- Date: 24–30 October
- Edition: 18th
- Surface: Clay
- Location: Lima, Peru

Champions

Singles
- Daniel Altmaier

Doubles
- Jesper de Jong / Max Houkes
| Lima Challenger |

= 2022 Lima Challenger II =

The 2022 DirecTV Open Lima Challenger II, was a professional tennis tournament played on clay courts. It was the 18th edition of the tournament which was part of the 2022 ATP Challenger Tour.

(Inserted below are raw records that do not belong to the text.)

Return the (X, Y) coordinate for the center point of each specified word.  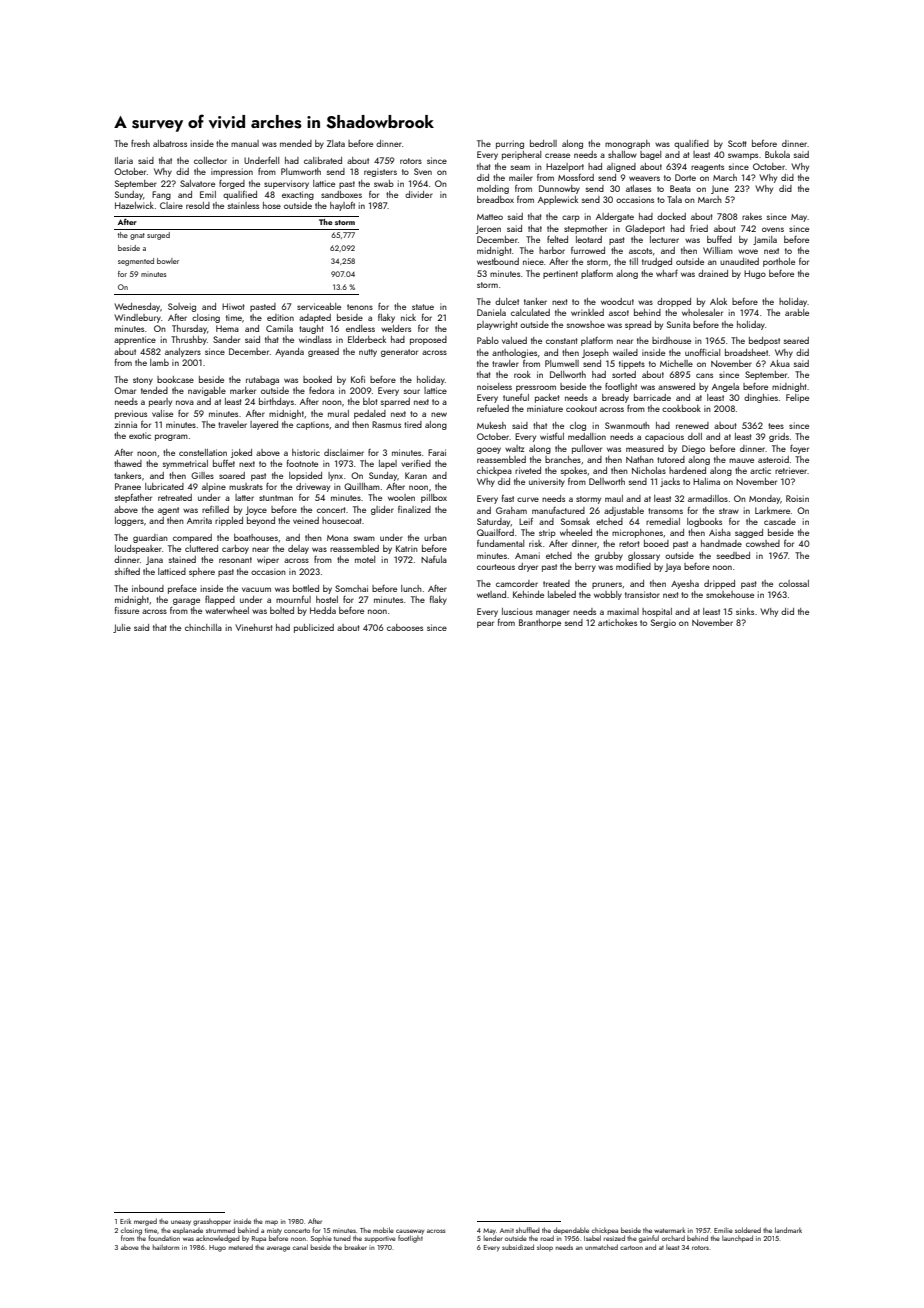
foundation (164, 1238)
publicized (314, 628)
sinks (745, 611)
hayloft (342, 206)
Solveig (182, 307)
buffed (719, 239)
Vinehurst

It took place in Lima, Peru at the Tennis Club Las Terrazas Miraflores between 24 and 30 October 2022.

==Singles main-draw entrants==
===Seeds===

| Country | Player | Rank^{1} | Seed |
|---|---|---|---|
| ARG | Federico Coria | 71 | 1 |
| ARG | Tomás Martín Etcheverry | 87 | 2 |
| ITA | Marco Cecchinato | 98 | 3 |
| GER | Daniel Altmaier | 103 | 4 |
| PER | Juan Pablo Varillas | 123 | 5 |
| ARG | Camilo Ugo Carabelli | 126 | 6 |
| ARG | Juan Manuel Cerúndolo | 156 | 7 |
| KAZ | Timofey Skatov | 158 | 8 |

- ^{1} Rankings are as of 17 October 2022.

===Other entrants===
The following players received wildcards into the singles main draw:
- PER Nicolás Álvarez
- PER Gonzalo Bueno
- PER Ignacio Buse

The following player received entry into the singles main draw as a special exempt:
- BRA João Lucas Reis da Silva

The following player received entry into the singles main draw as an alternate:
- ARG Thiago Agustín Tirante

The following players received entry from the qualifying draw:
- GBR Jan Choinski
- NED Max Houkes
- SRB Nikola Milojević
- FRA Giovanni Mpetshi Perricard
- ARG Genaro Alberto Olivieri
- BRA Thiago Seyboth Wild

The following players received entry as lucky losers:
- ARG Román Andrés Burruchaga
- ARG Mariano Navone
- SRB Miljan Zekić

==Champions==
===Singles===

- GER Daniel Altmaier def. ARG Tomás Martín Etcheverry 6–1, 6–7^{(4–7)}, 6–4.

===Doubles===

- NED Jesper de Jong / NED Max Houkes def. ARG Guido Andreozzi / ARG Guillermo Durán 7–6^{(8–6)}, 3–6, [12–10].